> **TASK GOAL**
Include no pictures. Output exactly the lines from the one that contains "Screen dimensions: 405x256" through the final line of the entries.

> **Stored records**

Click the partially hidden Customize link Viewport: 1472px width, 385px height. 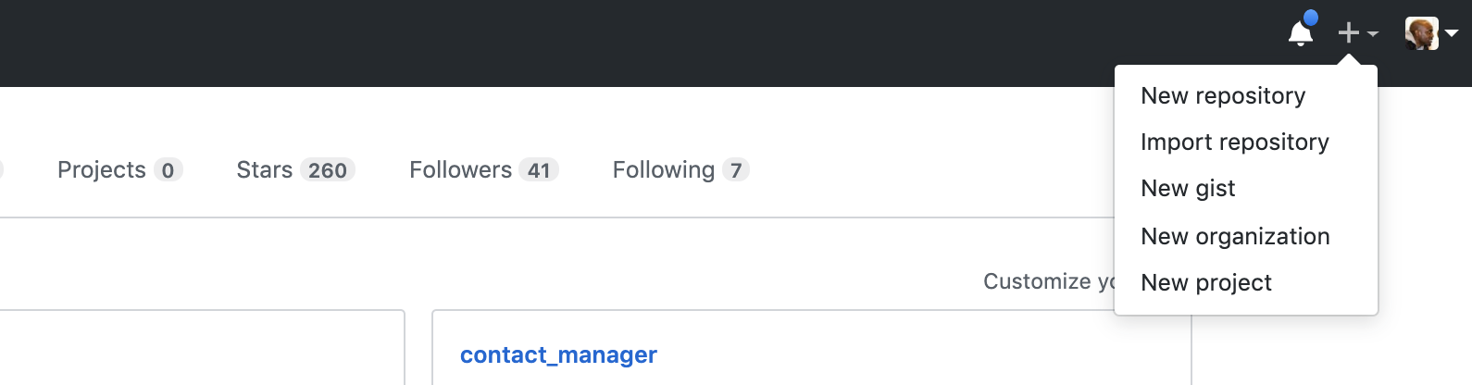(x=1048, y=281)
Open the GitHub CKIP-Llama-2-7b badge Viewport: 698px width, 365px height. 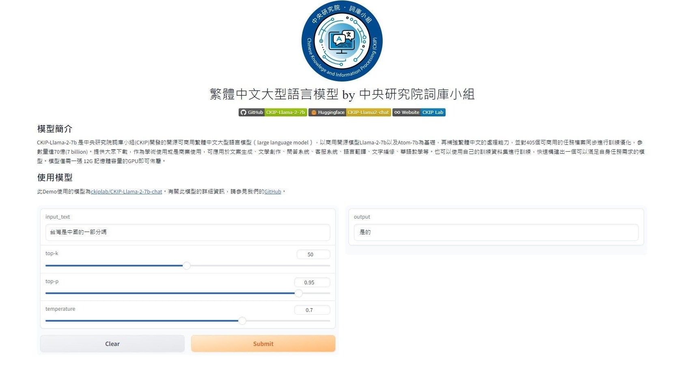click(273, 112)
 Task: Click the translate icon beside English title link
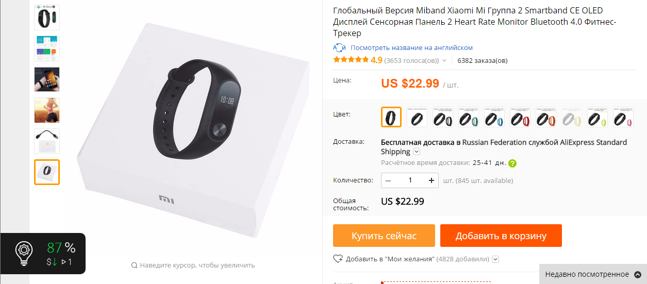339,47
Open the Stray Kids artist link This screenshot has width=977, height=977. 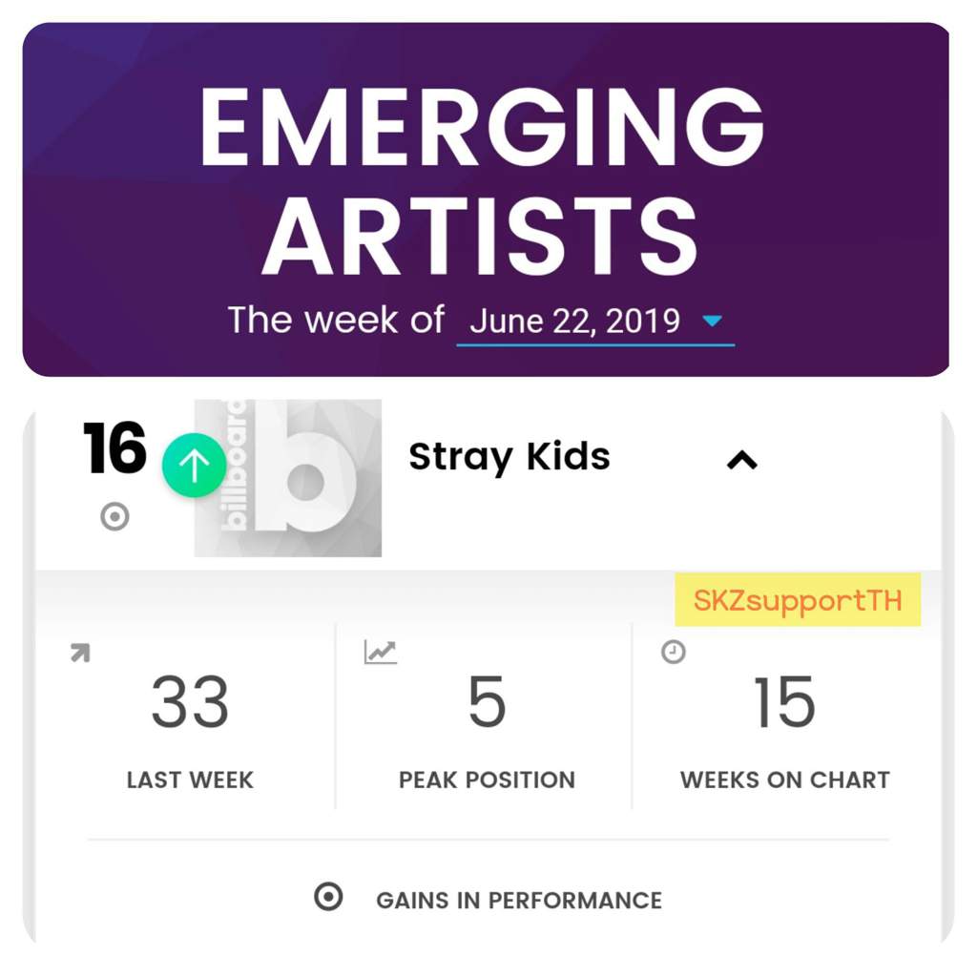point(509,457)
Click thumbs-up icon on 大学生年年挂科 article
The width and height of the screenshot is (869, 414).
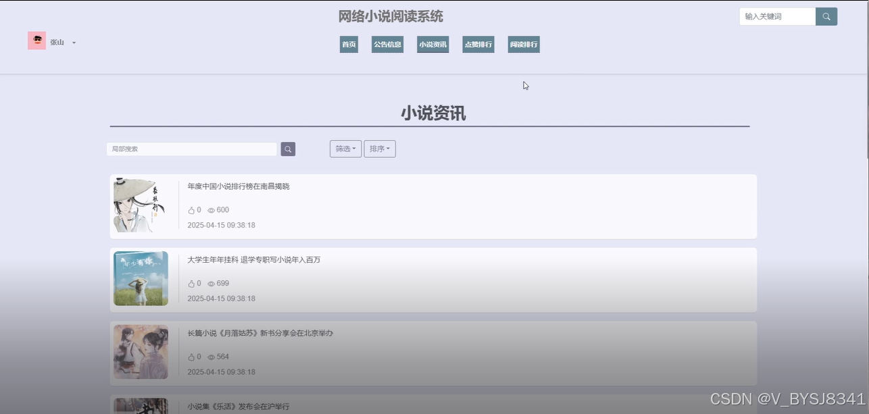(x=191, y=284)
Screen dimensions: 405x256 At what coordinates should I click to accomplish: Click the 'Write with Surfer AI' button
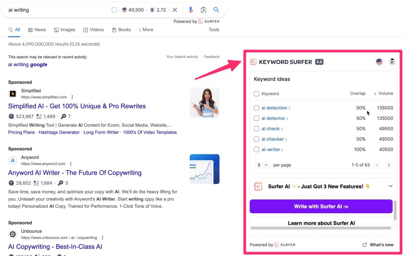[x=321, y=206]
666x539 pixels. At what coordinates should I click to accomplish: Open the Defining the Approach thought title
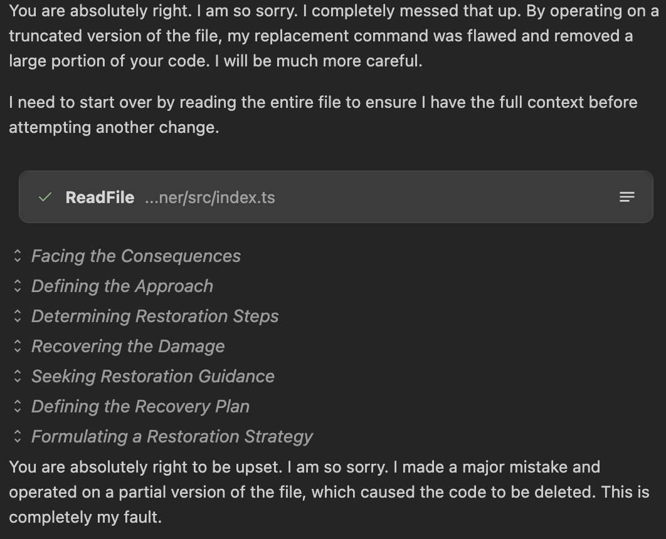click(x=122, y=286)
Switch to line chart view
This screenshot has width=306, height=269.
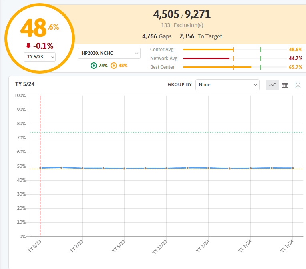pyautogui.click(x=272, y=85)
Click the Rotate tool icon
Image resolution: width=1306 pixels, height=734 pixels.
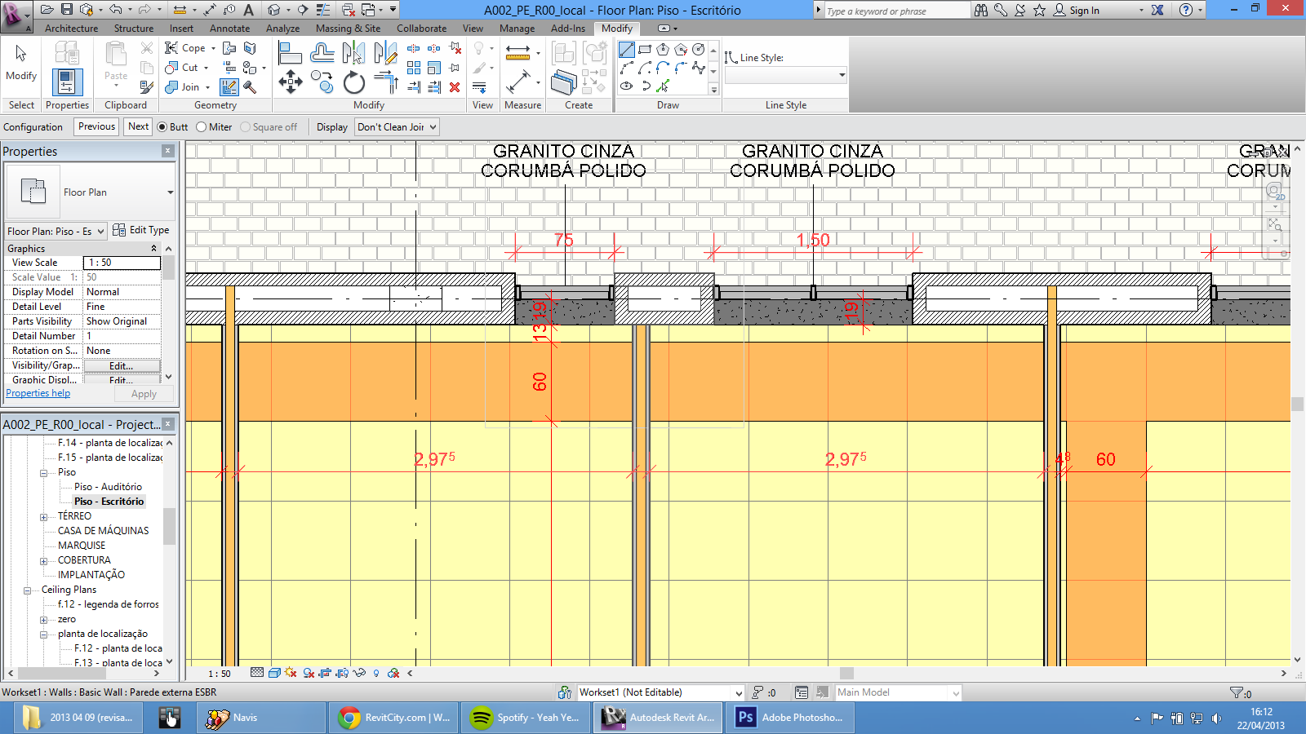[353, 82]
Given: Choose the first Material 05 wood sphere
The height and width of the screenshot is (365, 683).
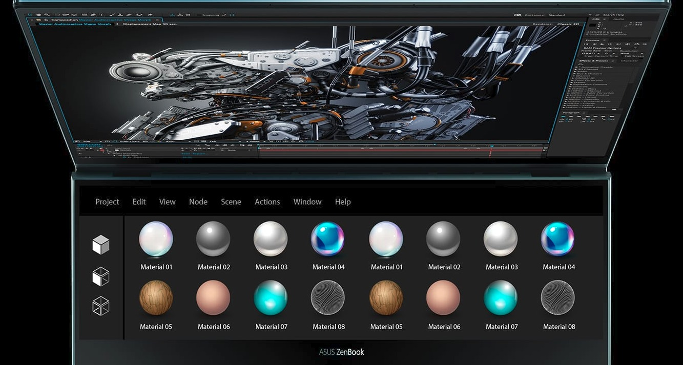Looking at the screenshot, I should [x=156, y=297].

> **OUTPUT OF THE TASK**
Screen dimensions: 405x256 At what coordinates should I click to accomplish: Click the 'Write with Surfer AI' button
[x=321, y=206]
666x539 pixels. At what coordinates should I click to accomplish: Open the Defining the Approach thought title
click(x=122, y=286)
Switch to line chart view
This screenshot has width=306, height=269.
pyautogui.click(x=272, y=85)
Click the Rotate tool icon
Image resolution: width=1306 pixels, height=734 pixels.
[353, 82]
Given: Choose the first Material 05 wood sphere
The height and width of the screenshot is (365, 683).
Looking at the screenshot, I should [x=156, y=297].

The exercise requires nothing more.